First book of 2023 and the first book toward my reading challenge, what a great way to start the year.
Sixteen-year-old Olivia Prior is missing three things: a mother, a father, and a voice. Her mother vanished all at once, and her father by degrees, and her voice was a thing she never had to start with.
She grew up at Merilance School for Girls. Now, nearing the end of her time there, Olivia receives a letter from an uncle she’s never met, her father’s older brother, summoning her to his estate, a place called Gallant. But when she arrives, she discovers that the letter she received was several years old. Her uncle is dead. The estate is empty, save for the servants. Olivia is permitted to remain, but must follow two rules: don’t go out after dusk, and always stay on the right side of a wall that runs along the estate’s western edge.
Beyond it is another realm, ancient and magical, which calls to Olivia through her blood…
I have been looking forward to this book for quite a while so I’m glad I finally picked it up, having enjoyed a couple of V.E. Schwab’s books before I knew I was in for a treat. The writing in this book is amazing, which I knew to expect, but I forgot how well this author creates an atmosphere and manages to bring a setting to life. In this case, it is the unusual and eerie world at Gallant, a house with the remnants of a family and a pretty big secret.
I loved the concept of this book, the mirrored houses and the crossing of boundaries between the two, the family secret, and the girl searching for her place in the world, it had a lot of good ingredients to make a wonderful story. I don’t want to say too much about the plot because I do think it is something better experienced through reading, but it does mean that some of what I am about to write will be a little vague.
The build-up to the danger on the other side of the wall was exquisite, it provided a good dose of mystery and tension, however, I felt like it didn’t entirely carry to the other side of the wall. I thought what happened was intriguing and there was a menacing aspect to the situations that Olivia found herself in but I wanted more from it, to feel a little bit more scared, a little bit jumpier, a little bit more what I thought Olivia should be feeling, which didn’t always happen.
The story does take its time to come to fruition, which I didn’t mind because I was interested in Olivia, the pieces of her mother’s story that she knew, and finding out more about her past. I also felt that the climax of the book didn’t quite do the rest of the story justice, the pacing changed rather drastically at this point and it felt like it was all over and wrapped up too quickly, I didn’t get to really invest in what was happening as much as I had for the rest of the book, and as I had been enjoying the book so much I was a tiny bit disappointed.

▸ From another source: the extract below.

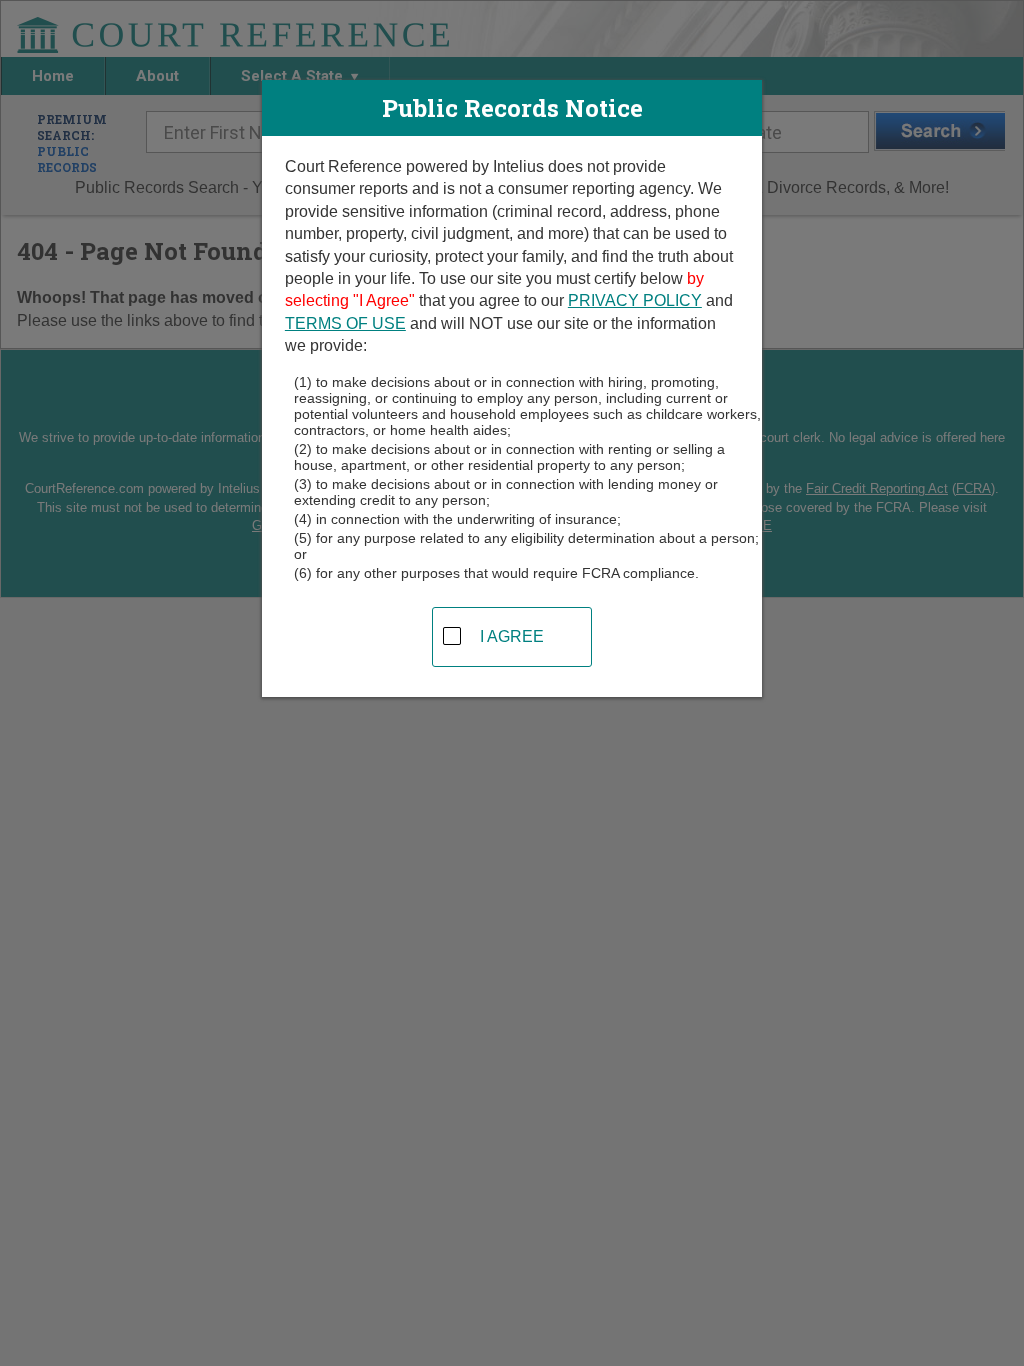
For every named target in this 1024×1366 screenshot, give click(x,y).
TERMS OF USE (345, 323)
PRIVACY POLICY (635, 300)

Olivia is a very interesting character, she is mute so has to find different ways to communicate with the world, and I liked that she was very aware of how she made noise so that she could choose to move through a place as if she wasn’t there or be more purposeful so that people would know not to dismiss her. I loved that even in the bleakest of situations she still managed to hope and that she was a little bit unpredictable at times. Matthew deserves a mention purely because he made my heart ache, he has been through so much and still carries on even though the burden is great.
The illustrations (part of Olivia’s mother’s journal) were fantastic and so beautiful, I think that every time I looked at them I ended up taking away something different from them, especially as their context in the story changes. It was a lovely addition to the story and helps to shed even more light on Olivia’s past, the journal also gave us a little more insight into the Prior family and how difficult it was for them.
Gallant is a slow-burn, intriguing, and atmospheric story, with a fantastic premise, I’m not sure it will be for everyone but I definitely enjoyed it and I am looking forward to my next V.E. Schwab book.